#### What the exercise asks
This exercise requires an exact copy of each line from the one containing "The image size is (878, 708)." down to the last line below.

[Data supplied]

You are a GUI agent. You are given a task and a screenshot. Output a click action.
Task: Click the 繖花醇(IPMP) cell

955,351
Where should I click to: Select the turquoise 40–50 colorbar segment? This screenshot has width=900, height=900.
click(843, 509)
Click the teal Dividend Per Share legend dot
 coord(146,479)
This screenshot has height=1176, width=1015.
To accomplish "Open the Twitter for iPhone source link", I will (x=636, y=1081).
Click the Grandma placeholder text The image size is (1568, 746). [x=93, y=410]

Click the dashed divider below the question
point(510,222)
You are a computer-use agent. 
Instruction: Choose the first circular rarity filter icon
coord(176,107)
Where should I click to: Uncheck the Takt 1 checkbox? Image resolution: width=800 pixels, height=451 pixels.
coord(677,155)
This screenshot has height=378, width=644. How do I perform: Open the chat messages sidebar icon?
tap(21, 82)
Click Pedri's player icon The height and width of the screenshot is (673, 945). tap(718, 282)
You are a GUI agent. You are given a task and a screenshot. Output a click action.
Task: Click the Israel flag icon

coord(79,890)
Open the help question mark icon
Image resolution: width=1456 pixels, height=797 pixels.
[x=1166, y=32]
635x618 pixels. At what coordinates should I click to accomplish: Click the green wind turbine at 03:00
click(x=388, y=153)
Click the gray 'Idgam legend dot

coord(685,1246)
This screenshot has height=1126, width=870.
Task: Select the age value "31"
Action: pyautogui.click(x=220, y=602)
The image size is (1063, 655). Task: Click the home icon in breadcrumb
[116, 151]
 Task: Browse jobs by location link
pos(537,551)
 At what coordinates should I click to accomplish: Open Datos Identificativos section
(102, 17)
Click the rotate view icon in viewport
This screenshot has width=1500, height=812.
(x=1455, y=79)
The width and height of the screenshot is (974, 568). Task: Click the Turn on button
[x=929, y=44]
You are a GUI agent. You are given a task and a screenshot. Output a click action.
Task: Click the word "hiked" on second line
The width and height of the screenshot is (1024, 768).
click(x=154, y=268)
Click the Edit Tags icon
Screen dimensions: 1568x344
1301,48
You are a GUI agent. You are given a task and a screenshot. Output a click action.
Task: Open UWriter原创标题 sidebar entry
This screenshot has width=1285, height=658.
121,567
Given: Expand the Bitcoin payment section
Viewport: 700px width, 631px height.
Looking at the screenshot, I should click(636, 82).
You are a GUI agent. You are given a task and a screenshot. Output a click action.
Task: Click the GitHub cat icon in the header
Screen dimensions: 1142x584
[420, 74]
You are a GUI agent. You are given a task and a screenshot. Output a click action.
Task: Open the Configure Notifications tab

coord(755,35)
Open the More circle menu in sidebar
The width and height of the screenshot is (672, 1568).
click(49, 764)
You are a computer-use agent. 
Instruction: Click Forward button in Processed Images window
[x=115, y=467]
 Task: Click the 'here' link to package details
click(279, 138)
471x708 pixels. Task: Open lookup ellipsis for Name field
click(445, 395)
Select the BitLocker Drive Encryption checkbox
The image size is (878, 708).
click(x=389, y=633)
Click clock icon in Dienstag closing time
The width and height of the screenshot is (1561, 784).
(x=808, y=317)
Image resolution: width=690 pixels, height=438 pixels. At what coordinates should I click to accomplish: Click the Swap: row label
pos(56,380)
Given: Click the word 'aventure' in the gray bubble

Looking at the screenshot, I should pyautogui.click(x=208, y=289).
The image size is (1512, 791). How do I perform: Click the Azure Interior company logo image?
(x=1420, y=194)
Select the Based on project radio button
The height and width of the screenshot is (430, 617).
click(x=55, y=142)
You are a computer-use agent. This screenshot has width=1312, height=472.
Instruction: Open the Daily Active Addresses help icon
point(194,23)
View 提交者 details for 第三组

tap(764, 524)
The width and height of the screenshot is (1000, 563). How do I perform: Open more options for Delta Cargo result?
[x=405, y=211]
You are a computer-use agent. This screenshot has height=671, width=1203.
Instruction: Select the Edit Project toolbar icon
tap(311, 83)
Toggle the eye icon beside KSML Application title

[/Data supplied]

#### Solution to this exercise
The image size is (878, 708).
click(x=389, y=633)
Click clock icon in Dienstag closing time
The width and height of the screenshot is (1561, 784).
(x=808, y=317)
Image resolution: width=690 pixels, height=438 pixels. At what coordinates should I click to accomplish: Click the Swap: row label
pos(56,380)
Given: Click the word 'aventure' in the gray bubble

Looking at the screenshot, I should pyautogui.click(x=208, y=289).
The image size is (1512, 791). How do I perform: Click the Azure Interior company logo image?
(x=1420, y=194)
Select the Based on project radio button
The height and width of the screenshot is (430, 617).
click(x=55, y=142)
You are a computer-use agent. This screenshot has width=1312, height=472.
Instruction: Open the Daily Active Addresses help icon
point(194,23)
View 提交者 details for 第三组

tap(764, 524)
The width and height of the screenshot is (1000, 563). How do I perform: Open more options for Delta Cargo result?
[x=405, y=211]
You are a computer-use agent. This screenshot has height=671, width=1203.
Instruction: Select the Edit Project toolbar icon
tap(311, 83)
Toggle the eye icon beside KSML Application title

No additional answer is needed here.